Try it — Please show all lines of the records that include "computer".

Stored records —
Content starts

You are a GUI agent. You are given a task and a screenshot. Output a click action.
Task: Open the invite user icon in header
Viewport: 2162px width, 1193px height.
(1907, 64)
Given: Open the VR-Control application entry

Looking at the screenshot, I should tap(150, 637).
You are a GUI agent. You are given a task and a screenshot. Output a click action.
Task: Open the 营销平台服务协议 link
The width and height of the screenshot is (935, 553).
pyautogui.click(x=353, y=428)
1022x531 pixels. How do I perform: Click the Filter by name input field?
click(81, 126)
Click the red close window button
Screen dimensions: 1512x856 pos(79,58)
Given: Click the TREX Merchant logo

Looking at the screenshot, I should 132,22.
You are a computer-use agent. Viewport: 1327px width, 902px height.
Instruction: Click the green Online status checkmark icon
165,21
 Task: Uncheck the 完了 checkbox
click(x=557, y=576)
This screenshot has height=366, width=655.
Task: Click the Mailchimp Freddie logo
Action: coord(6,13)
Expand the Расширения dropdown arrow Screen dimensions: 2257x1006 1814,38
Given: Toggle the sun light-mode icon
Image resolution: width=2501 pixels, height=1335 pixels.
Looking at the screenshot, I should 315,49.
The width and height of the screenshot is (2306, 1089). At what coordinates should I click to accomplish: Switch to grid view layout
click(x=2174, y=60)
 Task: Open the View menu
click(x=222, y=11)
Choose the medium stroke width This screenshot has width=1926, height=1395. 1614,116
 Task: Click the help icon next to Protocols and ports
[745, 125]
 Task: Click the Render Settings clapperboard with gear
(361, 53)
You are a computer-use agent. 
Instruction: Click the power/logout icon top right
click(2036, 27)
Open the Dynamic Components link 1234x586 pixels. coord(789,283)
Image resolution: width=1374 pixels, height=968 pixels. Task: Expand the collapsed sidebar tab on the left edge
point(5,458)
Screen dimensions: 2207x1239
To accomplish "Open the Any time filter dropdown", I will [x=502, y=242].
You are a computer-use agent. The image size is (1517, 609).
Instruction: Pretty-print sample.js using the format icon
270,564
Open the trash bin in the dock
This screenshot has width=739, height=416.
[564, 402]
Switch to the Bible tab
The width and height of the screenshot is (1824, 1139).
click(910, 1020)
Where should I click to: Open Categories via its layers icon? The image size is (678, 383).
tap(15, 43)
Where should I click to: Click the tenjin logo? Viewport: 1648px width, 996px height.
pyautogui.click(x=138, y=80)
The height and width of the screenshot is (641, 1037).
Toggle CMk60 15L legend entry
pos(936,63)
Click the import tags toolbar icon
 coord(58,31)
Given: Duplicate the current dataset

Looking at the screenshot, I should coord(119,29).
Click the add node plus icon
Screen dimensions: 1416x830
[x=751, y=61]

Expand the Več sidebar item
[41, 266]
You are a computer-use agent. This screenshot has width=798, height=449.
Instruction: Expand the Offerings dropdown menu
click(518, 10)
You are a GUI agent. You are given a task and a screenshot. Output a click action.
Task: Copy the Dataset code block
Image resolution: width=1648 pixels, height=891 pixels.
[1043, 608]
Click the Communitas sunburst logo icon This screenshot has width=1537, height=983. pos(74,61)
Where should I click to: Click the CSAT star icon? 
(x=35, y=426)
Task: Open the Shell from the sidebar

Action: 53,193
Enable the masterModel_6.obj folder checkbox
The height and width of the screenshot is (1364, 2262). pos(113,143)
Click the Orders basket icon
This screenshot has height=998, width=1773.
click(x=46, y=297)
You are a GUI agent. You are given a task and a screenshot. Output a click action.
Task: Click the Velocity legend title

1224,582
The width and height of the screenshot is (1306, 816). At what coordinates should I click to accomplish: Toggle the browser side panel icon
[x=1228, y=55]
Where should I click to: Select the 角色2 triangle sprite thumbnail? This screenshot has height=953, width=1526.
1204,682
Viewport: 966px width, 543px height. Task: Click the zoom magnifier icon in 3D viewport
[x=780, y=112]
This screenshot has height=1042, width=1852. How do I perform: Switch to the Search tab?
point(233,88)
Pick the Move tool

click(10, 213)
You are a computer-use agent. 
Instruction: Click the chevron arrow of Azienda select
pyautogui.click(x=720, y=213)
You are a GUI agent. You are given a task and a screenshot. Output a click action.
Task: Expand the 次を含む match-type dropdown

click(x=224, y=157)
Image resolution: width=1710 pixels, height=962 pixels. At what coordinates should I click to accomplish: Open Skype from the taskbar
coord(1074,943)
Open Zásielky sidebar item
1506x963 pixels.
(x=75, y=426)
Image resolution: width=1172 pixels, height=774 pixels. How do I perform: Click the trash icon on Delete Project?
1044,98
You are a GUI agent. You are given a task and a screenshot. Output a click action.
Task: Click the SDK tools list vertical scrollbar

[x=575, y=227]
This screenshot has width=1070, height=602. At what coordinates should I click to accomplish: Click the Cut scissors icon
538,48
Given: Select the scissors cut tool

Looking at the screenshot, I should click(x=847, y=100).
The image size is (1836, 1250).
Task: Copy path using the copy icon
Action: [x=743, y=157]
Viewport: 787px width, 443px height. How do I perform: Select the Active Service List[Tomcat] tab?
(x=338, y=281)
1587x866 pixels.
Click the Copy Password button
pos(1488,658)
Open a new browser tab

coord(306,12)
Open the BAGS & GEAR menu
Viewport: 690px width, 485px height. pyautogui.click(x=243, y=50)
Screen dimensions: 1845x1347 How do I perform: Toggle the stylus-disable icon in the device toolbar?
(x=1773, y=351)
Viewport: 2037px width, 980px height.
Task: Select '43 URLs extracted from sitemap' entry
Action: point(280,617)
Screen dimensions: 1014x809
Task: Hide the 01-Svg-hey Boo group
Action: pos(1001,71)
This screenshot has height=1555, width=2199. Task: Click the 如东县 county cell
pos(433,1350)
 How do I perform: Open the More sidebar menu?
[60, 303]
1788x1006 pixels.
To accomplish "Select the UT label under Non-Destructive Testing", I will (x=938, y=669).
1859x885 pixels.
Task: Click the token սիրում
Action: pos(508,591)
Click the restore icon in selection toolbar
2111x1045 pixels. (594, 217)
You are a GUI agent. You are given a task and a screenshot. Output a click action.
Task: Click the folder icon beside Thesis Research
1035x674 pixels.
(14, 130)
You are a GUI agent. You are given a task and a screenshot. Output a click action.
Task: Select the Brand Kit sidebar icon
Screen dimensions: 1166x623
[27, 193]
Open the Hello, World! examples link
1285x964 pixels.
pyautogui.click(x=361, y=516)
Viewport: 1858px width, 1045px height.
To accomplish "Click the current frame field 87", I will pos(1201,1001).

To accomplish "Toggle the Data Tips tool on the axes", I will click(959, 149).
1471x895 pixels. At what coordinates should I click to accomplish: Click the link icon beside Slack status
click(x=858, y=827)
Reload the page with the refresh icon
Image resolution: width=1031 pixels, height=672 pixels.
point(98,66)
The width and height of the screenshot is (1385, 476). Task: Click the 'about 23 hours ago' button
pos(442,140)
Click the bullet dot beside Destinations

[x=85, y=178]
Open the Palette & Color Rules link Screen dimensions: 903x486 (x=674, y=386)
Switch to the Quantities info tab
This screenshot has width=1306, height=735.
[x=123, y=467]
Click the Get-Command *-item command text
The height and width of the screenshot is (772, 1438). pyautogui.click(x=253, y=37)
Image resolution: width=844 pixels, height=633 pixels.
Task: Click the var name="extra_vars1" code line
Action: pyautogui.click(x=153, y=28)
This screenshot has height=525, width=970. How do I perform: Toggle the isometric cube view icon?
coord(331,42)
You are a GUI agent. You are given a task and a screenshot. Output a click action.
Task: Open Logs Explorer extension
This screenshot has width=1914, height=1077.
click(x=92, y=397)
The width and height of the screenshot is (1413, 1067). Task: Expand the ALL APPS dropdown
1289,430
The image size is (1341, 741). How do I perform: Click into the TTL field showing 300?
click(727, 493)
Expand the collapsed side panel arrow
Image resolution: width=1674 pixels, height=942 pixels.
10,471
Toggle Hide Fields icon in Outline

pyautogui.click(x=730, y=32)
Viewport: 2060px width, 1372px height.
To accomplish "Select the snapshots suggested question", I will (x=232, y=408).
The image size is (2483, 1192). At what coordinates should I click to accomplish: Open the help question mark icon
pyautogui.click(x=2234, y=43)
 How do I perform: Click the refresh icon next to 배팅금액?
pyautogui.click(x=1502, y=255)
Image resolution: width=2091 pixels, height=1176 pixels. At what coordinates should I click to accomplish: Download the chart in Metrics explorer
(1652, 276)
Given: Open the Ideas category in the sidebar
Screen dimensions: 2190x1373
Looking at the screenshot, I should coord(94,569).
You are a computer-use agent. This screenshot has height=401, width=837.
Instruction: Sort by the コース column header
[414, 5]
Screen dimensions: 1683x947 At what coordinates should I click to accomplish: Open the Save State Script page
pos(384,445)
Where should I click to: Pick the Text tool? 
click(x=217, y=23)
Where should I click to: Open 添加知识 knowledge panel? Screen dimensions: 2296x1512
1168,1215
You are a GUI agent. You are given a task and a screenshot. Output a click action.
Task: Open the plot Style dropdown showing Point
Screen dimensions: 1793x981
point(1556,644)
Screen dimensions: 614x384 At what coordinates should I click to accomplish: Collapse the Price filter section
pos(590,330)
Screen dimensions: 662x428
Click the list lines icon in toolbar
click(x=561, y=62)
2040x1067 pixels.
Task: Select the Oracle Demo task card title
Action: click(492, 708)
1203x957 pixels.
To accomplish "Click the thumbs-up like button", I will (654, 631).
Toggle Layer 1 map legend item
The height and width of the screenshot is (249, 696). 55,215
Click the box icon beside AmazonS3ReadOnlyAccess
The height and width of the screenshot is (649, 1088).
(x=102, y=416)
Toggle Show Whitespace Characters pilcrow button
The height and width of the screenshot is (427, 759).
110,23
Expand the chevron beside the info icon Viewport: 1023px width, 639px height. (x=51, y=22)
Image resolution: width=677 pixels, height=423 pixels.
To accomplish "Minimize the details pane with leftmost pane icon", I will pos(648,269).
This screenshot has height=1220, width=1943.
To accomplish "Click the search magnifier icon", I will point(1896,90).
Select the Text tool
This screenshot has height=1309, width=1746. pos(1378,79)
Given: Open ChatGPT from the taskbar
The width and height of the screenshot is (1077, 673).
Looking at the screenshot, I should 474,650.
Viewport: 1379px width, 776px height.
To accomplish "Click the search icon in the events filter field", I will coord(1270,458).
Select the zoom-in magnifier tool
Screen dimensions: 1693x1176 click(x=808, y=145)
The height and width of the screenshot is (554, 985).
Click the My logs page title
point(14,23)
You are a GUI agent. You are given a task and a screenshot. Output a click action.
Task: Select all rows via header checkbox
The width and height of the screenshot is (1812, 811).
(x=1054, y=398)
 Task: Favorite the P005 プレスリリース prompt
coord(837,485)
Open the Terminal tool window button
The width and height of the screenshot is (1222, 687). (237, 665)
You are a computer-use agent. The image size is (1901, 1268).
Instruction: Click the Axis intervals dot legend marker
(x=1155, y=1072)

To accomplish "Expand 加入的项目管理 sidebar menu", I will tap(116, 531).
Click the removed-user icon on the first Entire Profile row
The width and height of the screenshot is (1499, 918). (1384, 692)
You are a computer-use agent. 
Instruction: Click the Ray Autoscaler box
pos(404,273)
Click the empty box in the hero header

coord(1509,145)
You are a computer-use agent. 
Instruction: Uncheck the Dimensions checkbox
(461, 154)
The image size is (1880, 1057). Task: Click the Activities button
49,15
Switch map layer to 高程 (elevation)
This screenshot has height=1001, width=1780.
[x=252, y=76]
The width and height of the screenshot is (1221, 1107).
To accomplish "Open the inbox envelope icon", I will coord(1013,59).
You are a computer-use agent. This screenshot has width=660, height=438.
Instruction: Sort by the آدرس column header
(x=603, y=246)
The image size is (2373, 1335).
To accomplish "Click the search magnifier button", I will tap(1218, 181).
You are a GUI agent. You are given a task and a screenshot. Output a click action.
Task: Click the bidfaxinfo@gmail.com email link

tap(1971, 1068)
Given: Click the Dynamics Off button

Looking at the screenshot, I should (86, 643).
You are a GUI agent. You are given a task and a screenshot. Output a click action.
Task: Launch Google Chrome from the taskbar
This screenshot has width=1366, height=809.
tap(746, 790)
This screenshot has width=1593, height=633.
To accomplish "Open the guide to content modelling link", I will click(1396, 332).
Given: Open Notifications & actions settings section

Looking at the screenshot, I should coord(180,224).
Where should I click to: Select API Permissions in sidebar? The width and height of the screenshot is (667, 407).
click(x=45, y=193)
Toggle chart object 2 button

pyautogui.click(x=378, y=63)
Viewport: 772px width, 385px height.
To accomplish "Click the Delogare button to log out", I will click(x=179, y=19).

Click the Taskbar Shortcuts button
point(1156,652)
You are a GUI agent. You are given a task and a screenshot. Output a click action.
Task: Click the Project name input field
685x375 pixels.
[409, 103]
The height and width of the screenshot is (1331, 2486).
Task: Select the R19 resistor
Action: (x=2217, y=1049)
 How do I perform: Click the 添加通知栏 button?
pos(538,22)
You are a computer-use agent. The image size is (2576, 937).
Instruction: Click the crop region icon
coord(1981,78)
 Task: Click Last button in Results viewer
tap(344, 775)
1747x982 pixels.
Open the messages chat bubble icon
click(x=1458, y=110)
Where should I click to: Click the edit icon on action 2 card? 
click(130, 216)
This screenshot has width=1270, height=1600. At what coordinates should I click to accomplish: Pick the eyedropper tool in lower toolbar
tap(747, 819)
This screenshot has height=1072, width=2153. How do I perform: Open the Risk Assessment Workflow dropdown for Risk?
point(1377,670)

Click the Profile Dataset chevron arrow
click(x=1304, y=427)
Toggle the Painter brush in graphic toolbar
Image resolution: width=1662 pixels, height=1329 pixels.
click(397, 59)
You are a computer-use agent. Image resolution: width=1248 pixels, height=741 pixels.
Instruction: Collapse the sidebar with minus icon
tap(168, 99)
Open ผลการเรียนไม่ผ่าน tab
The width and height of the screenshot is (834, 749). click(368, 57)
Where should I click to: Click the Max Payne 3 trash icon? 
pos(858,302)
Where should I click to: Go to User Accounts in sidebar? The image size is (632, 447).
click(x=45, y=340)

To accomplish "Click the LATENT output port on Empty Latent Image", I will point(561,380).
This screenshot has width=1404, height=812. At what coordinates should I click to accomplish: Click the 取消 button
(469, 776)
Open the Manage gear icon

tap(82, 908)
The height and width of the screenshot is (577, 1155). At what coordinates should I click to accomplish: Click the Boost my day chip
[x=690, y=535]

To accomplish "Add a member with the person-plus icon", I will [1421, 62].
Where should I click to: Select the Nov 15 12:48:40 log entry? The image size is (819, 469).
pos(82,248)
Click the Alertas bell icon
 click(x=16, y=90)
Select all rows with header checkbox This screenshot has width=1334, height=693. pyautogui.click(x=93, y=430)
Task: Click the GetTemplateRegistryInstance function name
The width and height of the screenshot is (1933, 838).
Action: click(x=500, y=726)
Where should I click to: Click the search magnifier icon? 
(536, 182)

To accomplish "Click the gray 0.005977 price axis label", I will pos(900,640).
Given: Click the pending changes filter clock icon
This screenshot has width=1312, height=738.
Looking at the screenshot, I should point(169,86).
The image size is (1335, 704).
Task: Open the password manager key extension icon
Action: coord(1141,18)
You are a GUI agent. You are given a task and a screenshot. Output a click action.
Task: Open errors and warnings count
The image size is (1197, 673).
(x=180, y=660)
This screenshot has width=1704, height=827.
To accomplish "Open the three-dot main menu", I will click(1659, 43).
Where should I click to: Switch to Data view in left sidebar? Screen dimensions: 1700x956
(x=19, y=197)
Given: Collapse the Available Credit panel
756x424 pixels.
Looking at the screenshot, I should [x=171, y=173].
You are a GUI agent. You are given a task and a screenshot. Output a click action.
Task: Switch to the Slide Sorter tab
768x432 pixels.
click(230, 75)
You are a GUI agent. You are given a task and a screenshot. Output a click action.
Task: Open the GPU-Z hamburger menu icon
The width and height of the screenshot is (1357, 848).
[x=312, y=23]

Content ends

Exercise response —
You are a computer-use agent. Viewport: 1327px width, 902px height.
You are a computer-use agent. 
You are a computer-use agent. The image size is (1517, 609).
You are a computer-use agent. This screenshot has width=798, height=449.
You are a computer-use agent. 
You are a computer-use agent. This screenshot has height=401, width=837.
You are a computer-use agent. The image size is (1901, 1268).
You are a computer-use agent. 
You are a computer-use agent. 
You are a computer-use agent. This screenshot has width=660, height=438.
You are a computer-use agent. The image size is (2576, 937).
You are a computer-use agent. Image resolution: width=1248 pixels, height=741 pixels.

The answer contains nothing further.